- [Task goal] What you need to produce from the material below is an exact transcription of the lines from the one with "Where should I" through the one with "Task: Click the Luftvejsatopi row label", both included, and no other line.
════════════════════
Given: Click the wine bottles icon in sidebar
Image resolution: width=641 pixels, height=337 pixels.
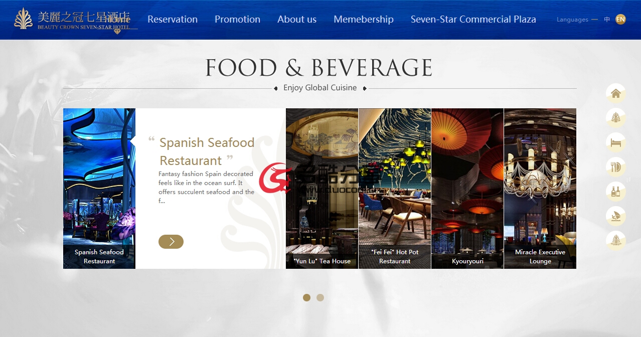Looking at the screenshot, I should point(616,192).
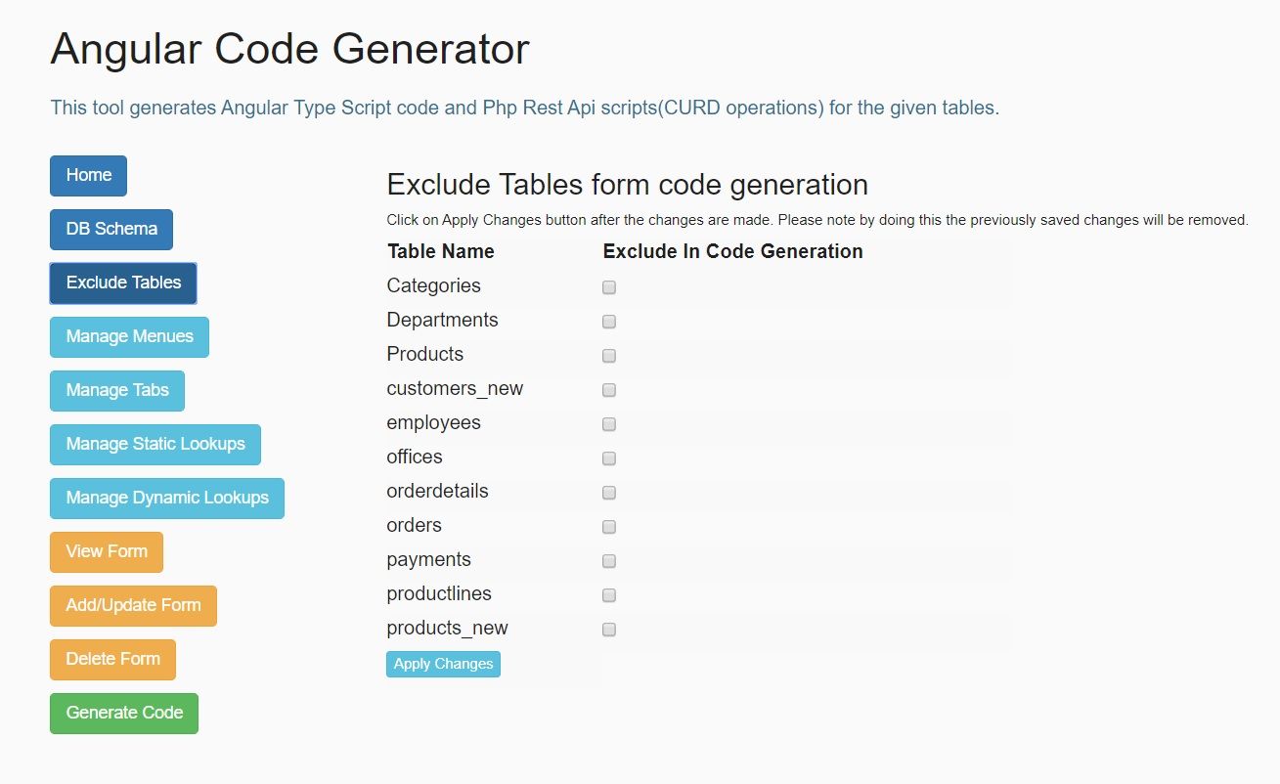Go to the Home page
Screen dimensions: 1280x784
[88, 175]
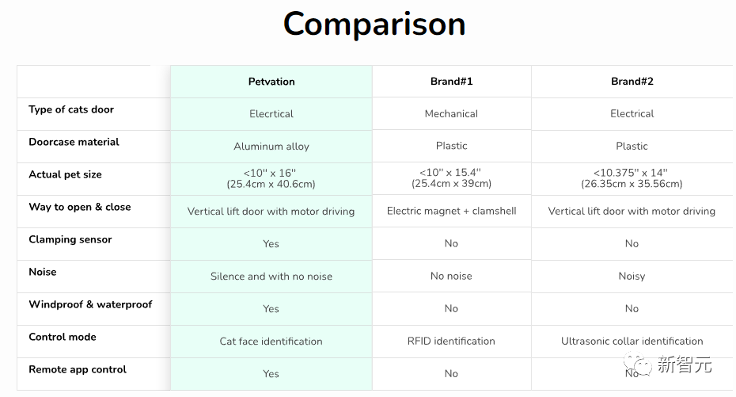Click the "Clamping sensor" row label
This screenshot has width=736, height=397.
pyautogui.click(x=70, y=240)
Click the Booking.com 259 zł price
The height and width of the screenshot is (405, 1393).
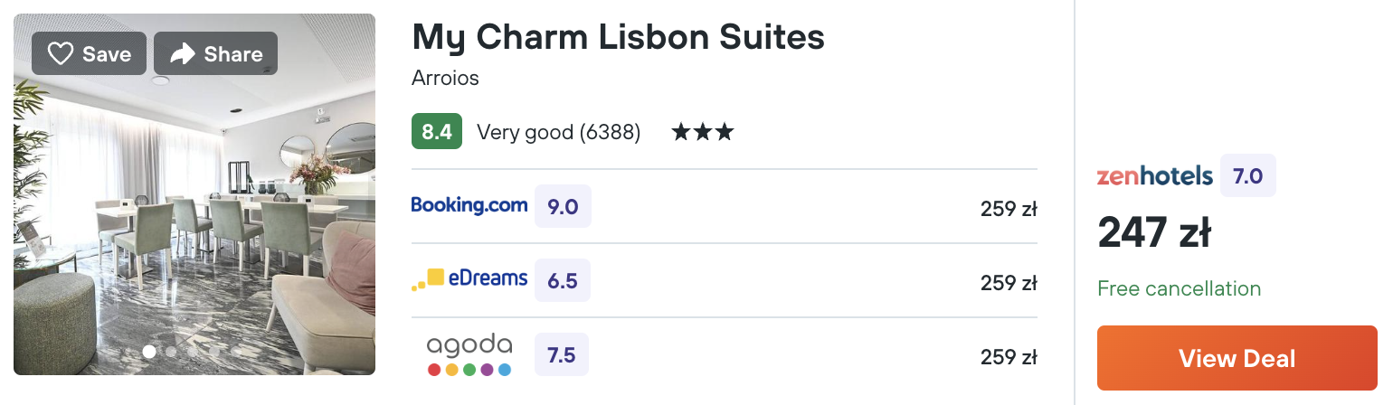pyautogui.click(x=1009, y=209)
════════════════════
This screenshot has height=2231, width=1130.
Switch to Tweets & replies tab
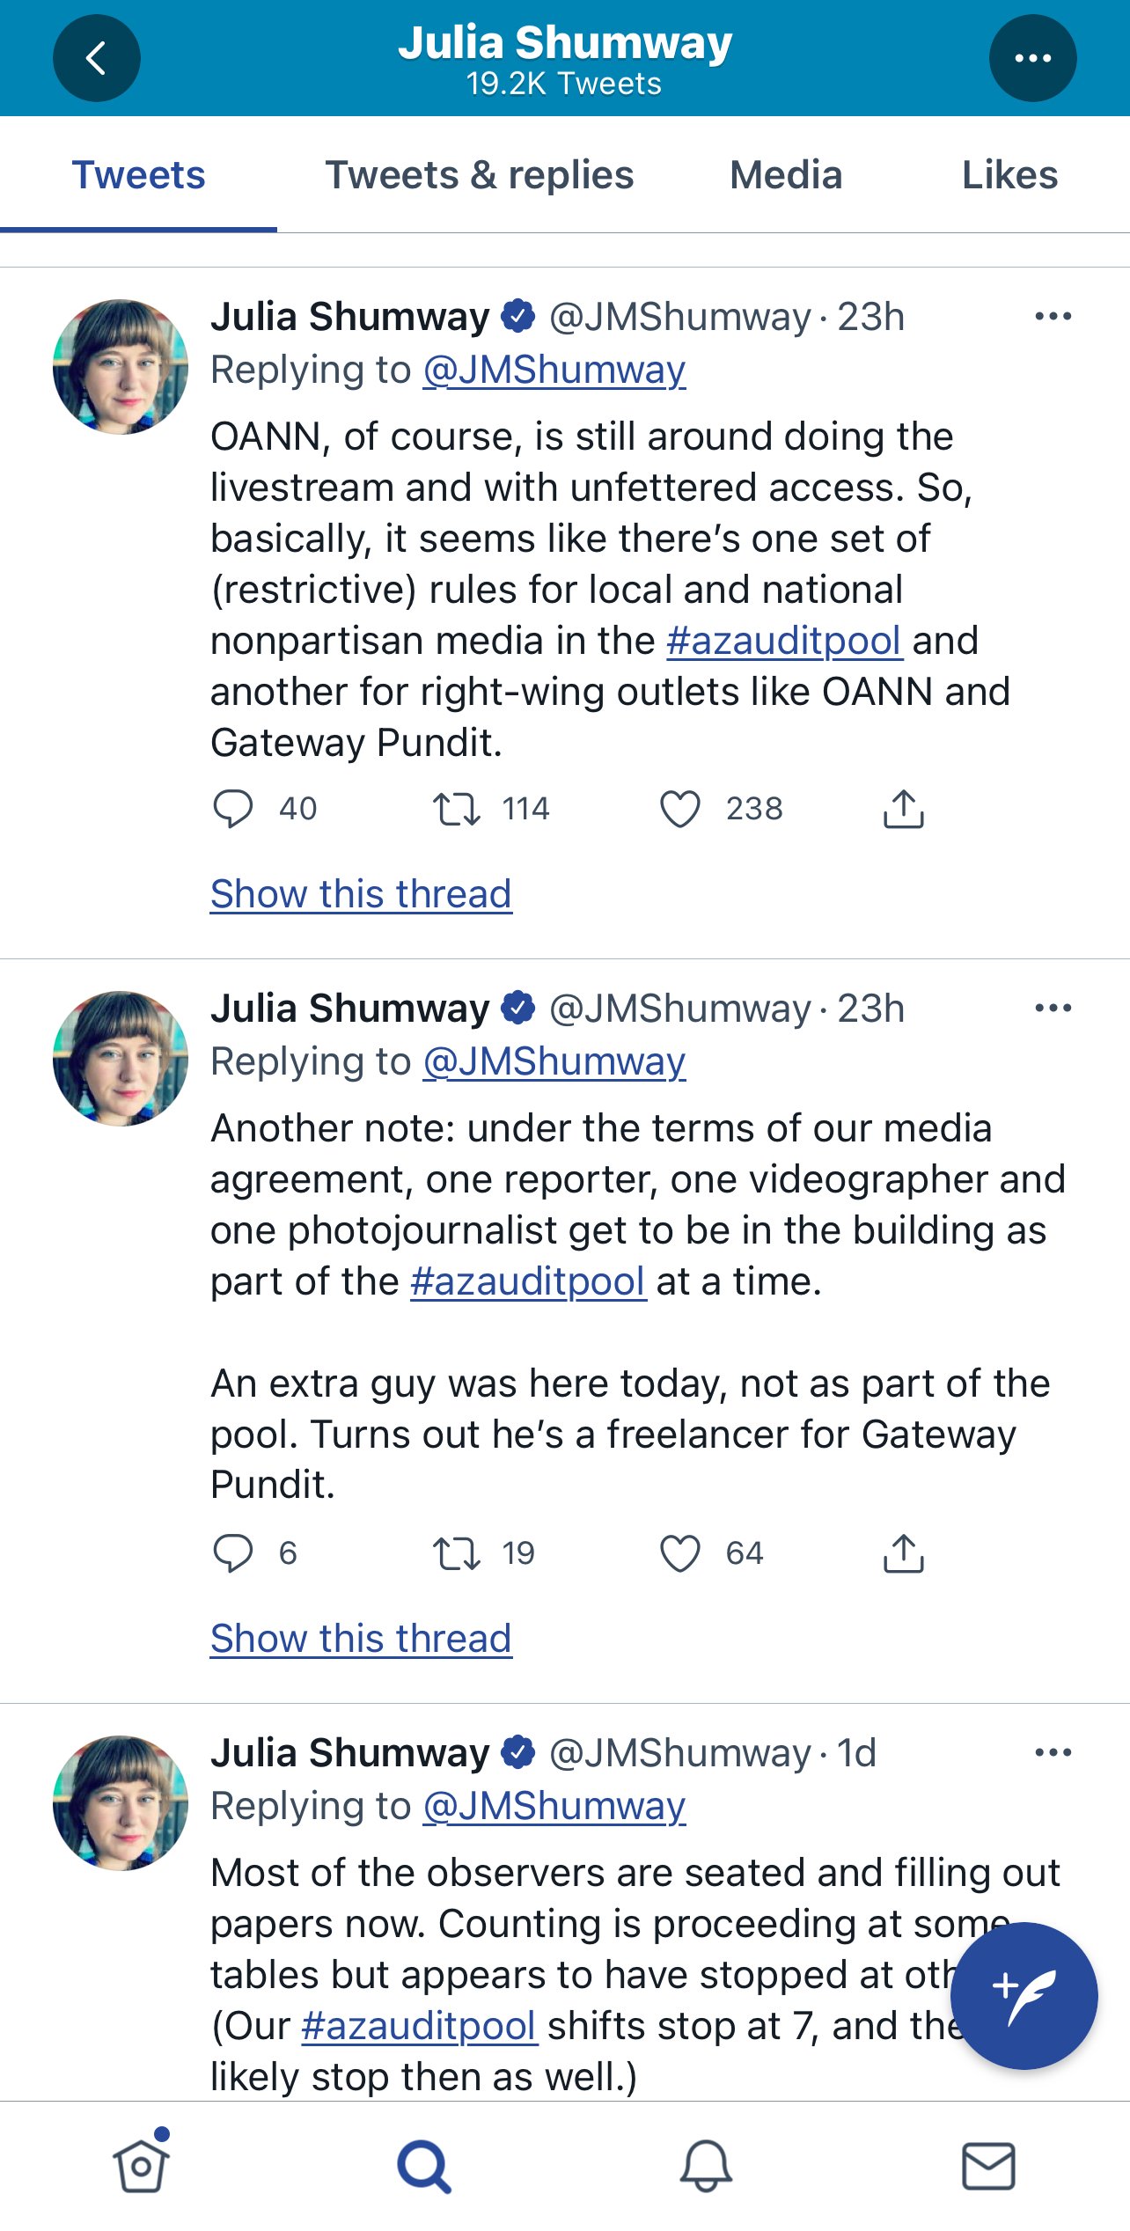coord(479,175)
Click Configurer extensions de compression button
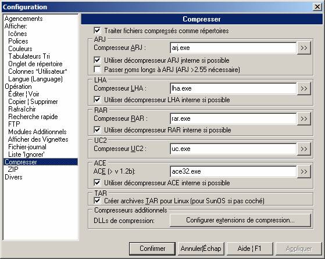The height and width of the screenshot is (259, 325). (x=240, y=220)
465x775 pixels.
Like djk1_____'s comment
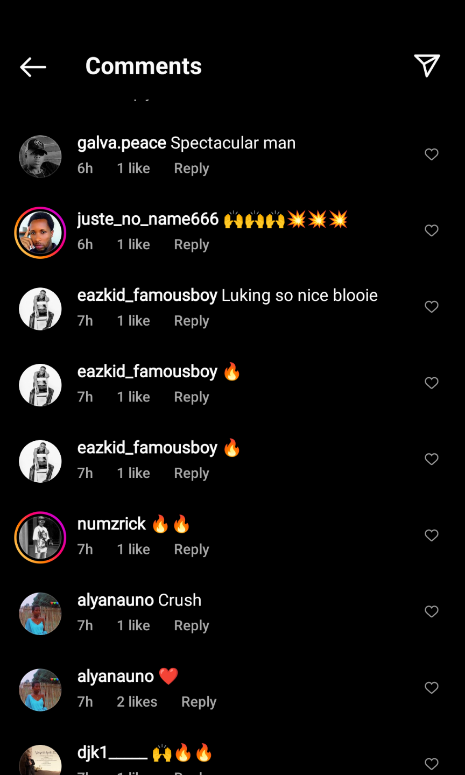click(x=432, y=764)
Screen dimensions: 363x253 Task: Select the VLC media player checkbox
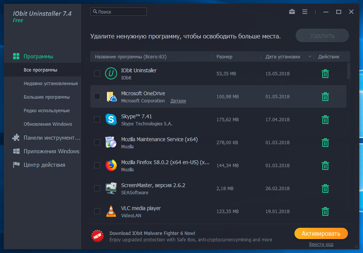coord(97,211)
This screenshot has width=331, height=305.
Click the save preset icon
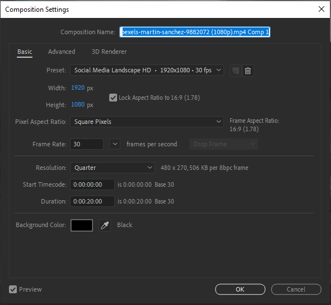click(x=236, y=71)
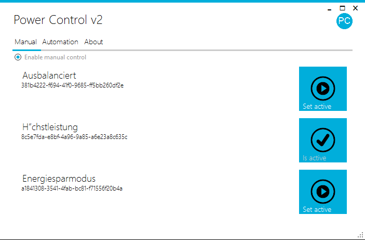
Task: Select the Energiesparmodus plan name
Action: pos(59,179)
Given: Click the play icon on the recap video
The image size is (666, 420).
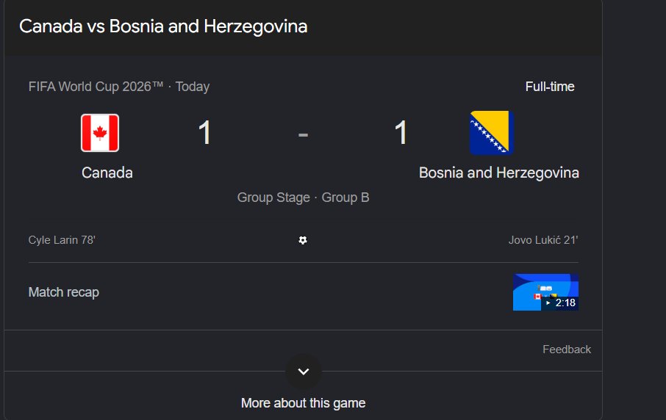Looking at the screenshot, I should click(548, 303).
════════════════════
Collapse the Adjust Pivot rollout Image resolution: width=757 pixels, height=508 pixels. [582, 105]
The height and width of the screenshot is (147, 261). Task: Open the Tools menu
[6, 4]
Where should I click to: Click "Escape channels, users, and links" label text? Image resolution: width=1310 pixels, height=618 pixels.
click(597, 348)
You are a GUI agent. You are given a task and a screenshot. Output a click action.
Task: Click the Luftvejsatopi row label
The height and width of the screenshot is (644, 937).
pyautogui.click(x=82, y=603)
════════════════════
- [Solution]
Where should I click to: Click "Escape channels, users, and links" label text? Image resolution: width=1310 pixels, height=618 pixels.
click(597, 348)
You are a GUI agent. You are given a task and a screenshot. Output a click action.
Task: Click the Luftvejsatopi row label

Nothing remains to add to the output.